Text for analysis
──────

30. August 2019 | Magazine:

Arrival on the Roof of the World Logbook TransTiP - Part 4: Expedition Preparations in Thin Air

The team of the international DFG Research Training Group TransTiP has arrived in Lhasa, the
capital of Tibet. Before entering the campus, the scientists still have a lot to prepare: clarifying
organisational details, checking laboratory equipment, drilling rigs, boats and tents, getting
hospitality gifts. In addition, everyone has to get used to the mountain air. Dr. Nicole Börner, Kim J. Krahn and Alexandra Müller from the Institute for Geosystems and Bioindication report on their first impressions in Tibet.

Arrival at the airport in Lhasa. Picture credits: Dr. Anja Schwarz/TU Braunschweig

“On Sunday morning our flight finally left Chengdu for Tibet. After two and a half hours flight time we landed safely in Lhasa at an altitude of 3,600 meters. The pilot bid his farewells to us with the advice that some travellers react very sensitively to the altitude and that we should not overstrain ourselves when getting off the plane. Partially directly on arrival, but at the latest in the evening, the thinner air and the resulting reduced oxygen supply made themselves clearly noticeable to most of the team members. Headaches, dry mucous membranes and nausea are frequent companions at these altitudes. What can you do about it? Drink lots of water, sleep and shift down a gear. Getting up in the morning was difficult at first, but after a few days most of them had acclimatised, even if jogging, climbing stairs and high leaps are still far away.

──────

Data records
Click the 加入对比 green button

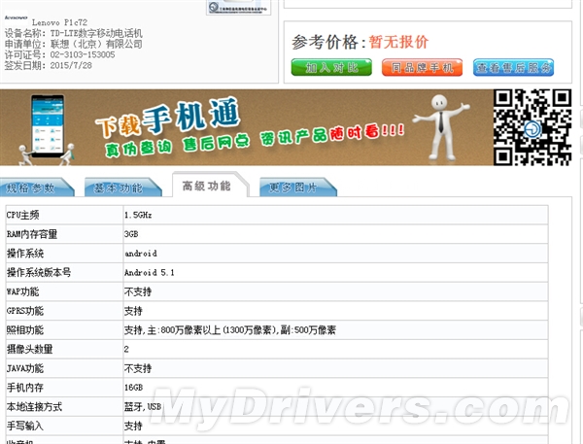(x=331, y=67)
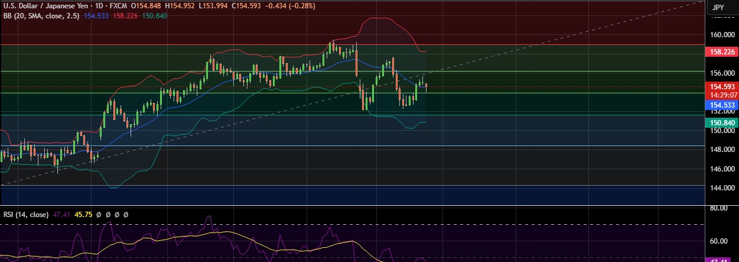This screenshot has width=739, height=262.
Task: Click the bar countdown timer 14:29:07
Action: (721, 95)
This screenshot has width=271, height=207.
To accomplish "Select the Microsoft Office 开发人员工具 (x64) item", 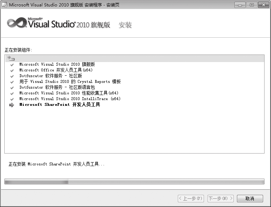I will tap(56, 70).
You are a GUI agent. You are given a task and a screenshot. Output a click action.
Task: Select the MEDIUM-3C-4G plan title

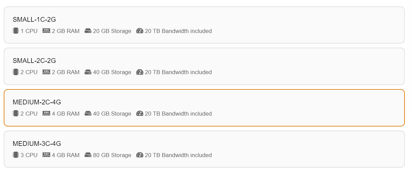(37, 143)
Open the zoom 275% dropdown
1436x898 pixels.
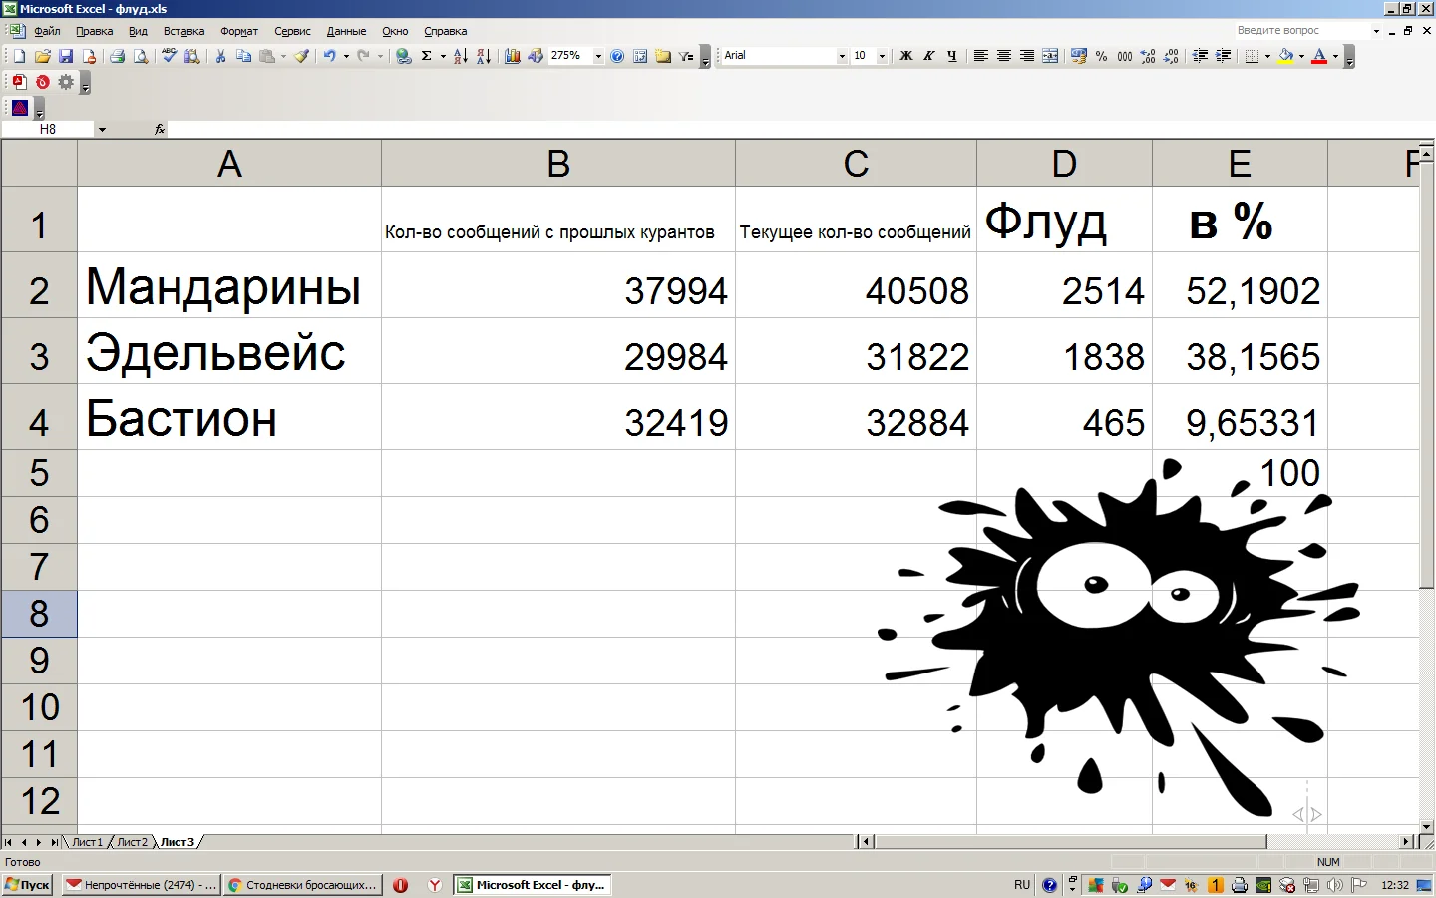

──────

Brief
Reproduce verbatim the passage of the logbook entry on the team's arrival in Lhasa, from "30. August 2019" up to and including "impressions in Tibet.".

Answer below
30. August 2019 | Magazine:

Arrival on the Roof of the World Logbook TransTiP - Part 4: Expedition Preparations in Thin Air

The team of the international DFG Research Training Group TransTiP has arrived in Lhasa, the
capital of Tibet. Before entering the campus, the scientists still have a lot to prepare: clarifying
organisational details, checking laboratory equipment, drilling rigs, boats and tents, getting
hospitality gifts. In addition, everyone has to get used to the mountain air. Dr. Nicole Börner, Kim J. Krahn and Alexandra Müller from the Institute for Geosystems and Bioindication report on their first impressions in Tibet.